Our beliefs are diverse and nuanced; no one thinks the same way. Each mind is unique and miraculously complex. The beliefs people hold shape their perception of the world.
The question is – what do you actually believe in?
In our day to day lives, often times these are questions we overlook, we do not address or that we simply ignore. But the truth is, it is important to think about what you believe in, what you worship and idolise. What is your motivation, the thing that makes you wake up in the morning?
In our world, we have the luxury to think about existential things like what is the purpose of my life? Other people, spend their day wondering how they will get their next meal or where they will find a place to sleep. Let’s make the most of the opportunities we are given, this begins by knowing what you stand for and who you are.
Our society mostly places its purpose, hopes, and motivations into fading, unimportant things. The majority no longer believe in a higher power or God. Our beliefs are shaped by what we believe we can do out of our own strength. As long as we try hard enough, we can achieve anything. I think this is a wonderful life-motto, but it creates egocentric people who pursue their own happiness and wealth. We all believe in something, it may be a good or a bad thing.
So, for the first part of this series, I set out to investigate the views and beliefs of the students at La Châtaigneraie to discover what they truly believe in.
I received a wide range of responses to this question, some sincere, and others less so.
Question: What do you believe in?
One boy said: “I don’t believe in anything. I have trust issues, so I have no faith. I have nothing. I don’t know and I just don’t care if there is a God or if there is more to life – why would there be more? I go for science.”
Another person said “I believe in friends and family and money,” and someone else agreed with the importance of family- “I believe in a happy family.”
“I do not believe in anything. I listen to the facts, the proven facts. I am actually evangelical but I have no belief or faith in God. I find it hard to believe in things that cannot be explained 100%,” was another response.
“I believe if I would stop comparing myself to others, I would be happy with who I am.”
“I do not believe in myself.” This was an upsetting answer because it accurately represents what many teenagers feel as they mature and reflects the low confidence many young adults have in their abilities.
Another person outlined that “fundamentally humans are dissatisfied and ungrateful creatures. I believe that I must be able to appreciate what I have and who I am.”
“Morally, I believe in freedom to chose how to act, accept, and respect people. To chose how to live my life in a self-governing way. I believe in the ability to surround myself with amazing people and undertake experiences I love.”
“Things involving dogs and lizards ” is another reply I received. I do not know if this was a truthful one or not . . .
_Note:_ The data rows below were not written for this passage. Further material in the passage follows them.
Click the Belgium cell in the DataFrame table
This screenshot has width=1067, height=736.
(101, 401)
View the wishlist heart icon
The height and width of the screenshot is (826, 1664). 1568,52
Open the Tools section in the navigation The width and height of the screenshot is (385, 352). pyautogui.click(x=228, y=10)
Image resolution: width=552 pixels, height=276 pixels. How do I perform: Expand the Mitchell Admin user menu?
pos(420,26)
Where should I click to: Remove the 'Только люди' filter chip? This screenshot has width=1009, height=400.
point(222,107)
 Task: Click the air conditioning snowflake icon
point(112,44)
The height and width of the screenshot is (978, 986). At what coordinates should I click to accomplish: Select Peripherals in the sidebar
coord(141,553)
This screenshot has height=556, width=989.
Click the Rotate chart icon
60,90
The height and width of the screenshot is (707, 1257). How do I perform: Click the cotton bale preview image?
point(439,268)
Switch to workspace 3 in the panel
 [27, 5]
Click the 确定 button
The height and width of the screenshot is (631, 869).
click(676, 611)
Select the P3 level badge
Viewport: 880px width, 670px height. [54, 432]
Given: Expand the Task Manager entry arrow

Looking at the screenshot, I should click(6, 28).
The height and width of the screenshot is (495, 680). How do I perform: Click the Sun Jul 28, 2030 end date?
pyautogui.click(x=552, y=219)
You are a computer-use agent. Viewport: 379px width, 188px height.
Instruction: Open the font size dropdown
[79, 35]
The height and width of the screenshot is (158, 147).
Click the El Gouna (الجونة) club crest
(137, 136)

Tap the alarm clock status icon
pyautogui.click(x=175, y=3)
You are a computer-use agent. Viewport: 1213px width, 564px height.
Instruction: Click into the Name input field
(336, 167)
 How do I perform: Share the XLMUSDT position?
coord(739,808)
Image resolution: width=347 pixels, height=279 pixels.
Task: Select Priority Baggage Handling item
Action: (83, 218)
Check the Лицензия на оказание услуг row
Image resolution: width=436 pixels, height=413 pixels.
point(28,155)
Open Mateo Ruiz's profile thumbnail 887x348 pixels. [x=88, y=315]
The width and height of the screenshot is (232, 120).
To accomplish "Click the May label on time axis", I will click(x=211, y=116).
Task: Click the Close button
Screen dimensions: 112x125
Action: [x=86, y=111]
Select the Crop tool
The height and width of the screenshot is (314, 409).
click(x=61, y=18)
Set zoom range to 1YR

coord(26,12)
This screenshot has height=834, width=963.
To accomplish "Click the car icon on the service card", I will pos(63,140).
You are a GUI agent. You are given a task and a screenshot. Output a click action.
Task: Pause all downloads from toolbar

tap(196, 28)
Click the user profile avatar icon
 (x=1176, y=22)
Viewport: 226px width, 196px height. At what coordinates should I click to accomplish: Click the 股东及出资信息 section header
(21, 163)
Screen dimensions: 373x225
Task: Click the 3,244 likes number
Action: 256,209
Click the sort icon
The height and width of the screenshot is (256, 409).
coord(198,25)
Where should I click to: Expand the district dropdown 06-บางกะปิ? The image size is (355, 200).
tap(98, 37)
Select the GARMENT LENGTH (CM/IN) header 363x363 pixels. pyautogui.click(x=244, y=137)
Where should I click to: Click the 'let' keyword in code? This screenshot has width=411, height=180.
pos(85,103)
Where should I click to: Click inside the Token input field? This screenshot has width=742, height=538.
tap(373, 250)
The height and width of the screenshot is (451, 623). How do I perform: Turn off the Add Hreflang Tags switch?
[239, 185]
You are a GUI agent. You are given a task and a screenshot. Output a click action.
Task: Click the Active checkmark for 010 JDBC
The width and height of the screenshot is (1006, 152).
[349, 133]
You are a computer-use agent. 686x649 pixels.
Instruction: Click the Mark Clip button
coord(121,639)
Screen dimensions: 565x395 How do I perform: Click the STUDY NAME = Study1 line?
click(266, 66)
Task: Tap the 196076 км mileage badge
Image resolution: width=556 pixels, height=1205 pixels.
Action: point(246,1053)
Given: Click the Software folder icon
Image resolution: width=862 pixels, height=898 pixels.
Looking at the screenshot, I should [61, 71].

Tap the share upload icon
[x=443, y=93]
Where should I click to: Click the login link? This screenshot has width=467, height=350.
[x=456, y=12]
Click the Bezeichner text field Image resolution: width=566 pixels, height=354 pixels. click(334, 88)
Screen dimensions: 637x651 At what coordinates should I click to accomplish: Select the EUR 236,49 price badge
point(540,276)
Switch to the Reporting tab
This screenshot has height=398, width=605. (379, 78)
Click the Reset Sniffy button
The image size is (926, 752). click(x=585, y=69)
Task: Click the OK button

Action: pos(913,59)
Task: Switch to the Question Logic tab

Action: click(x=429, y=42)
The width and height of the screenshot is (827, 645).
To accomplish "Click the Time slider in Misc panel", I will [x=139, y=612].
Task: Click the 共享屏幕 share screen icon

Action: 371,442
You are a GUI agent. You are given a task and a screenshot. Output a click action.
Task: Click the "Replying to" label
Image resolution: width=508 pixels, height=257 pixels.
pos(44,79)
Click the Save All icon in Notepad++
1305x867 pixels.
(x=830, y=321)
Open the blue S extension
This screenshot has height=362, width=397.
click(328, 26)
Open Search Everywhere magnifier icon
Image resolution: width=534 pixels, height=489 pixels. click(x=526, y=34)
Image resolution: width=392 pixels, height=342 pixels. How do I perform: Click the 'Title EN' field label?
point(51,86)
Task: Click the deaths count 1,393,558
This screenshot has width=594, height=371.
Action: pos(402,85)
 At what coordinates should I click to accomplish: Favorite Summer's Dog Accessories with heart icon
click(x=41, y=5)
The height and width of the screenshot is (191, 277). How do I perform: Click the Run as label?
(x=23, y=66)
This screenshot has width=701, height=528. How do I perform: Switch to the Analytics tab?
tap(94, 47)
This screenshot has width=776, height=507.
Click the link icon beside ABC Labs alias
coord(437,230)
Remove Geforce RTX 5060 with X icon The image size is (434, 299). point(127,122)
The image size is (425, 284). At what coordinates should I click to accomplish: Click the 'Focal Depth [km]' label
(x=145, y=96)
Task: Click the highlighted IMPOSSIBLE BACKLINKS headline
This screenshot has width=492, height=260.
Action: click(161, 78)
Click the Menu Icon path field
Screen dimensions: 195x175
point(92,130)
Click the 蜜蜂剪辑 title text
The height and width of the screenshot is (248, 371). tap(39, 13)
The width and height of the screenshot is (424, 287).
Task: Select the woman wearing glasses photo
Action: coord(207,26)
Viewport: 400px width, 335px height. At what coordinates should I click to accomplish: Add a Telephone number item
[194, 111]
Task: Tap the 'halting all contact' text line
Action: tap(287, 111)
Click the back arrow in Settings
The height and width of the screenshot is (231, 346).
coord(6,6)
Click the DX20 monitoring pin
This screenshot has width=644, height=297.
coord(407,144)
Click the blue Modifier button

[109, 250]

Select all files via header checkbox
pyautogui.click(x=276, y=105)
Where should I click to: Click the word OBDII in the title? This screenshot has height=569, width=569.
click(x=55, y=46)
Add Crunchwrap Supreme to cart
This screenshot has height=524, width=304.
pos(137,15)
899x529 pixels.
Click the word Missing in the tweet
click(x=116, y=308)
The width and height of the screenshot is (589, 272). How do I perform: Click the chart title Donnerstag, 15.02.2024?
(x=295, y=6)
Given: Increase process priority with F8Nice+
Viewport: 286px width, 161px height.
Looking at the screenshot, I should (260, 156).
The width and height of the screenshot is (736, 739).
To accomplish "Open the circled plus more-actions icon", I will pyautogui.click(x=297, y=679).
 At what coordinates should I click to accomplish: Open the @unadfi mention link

“ I believe in myself because I feel confident in my abilities. I am not scared. If someone tells me not to do something, but I think it is right, I will do it anyway.”
“The first thing that came to mind was happiness,” the fundamental right to pursue joy and be content.
“Science. I am a very fact-based human being. I have no opinions against people who do believe in God, but I prefer to have something quantitative to rely on.” For many, the belief in something tangible like science seemed more appealing than the belief in God or a higher force, underlining how important the mantra of ‘seeing is believing’ is to some.
“As a child, I was brought up as a Catholic. But, I think and believe that everyone is their own master and creates their own path and destiny. This is like the teaching of Buddhism. On a daily basis, everyone can make their own decisions and this shapes life. I do not believe that God directs us or shows us ‘a way’. I think God and religion have taught us as humans to be nice to each other and help. We learn the values and principles we live by- Godly principles. These norms and acceptable ways of behaviour were instilled in me as a child. They are good ways to live by and they get you what you want and need in life.”
“I believe that it is better to have money than not to have money. But this doesn’t mean that money makes you happy. Money provides more opportunities to live a luxurious lifestyle, for example owning a nice, big house. For some, this doesn’t equate to happiness. They need a ‘non-price thing’ that will bring them contentment.” In other words, it is up to each human being to decide if material goods bring them the joy they need and desire. Some poor people are satisfied with the little they have got, whilst others insist that if they only had a bit more money, they would finally be happy.
Now, it is your turn to answer – what do you believe in?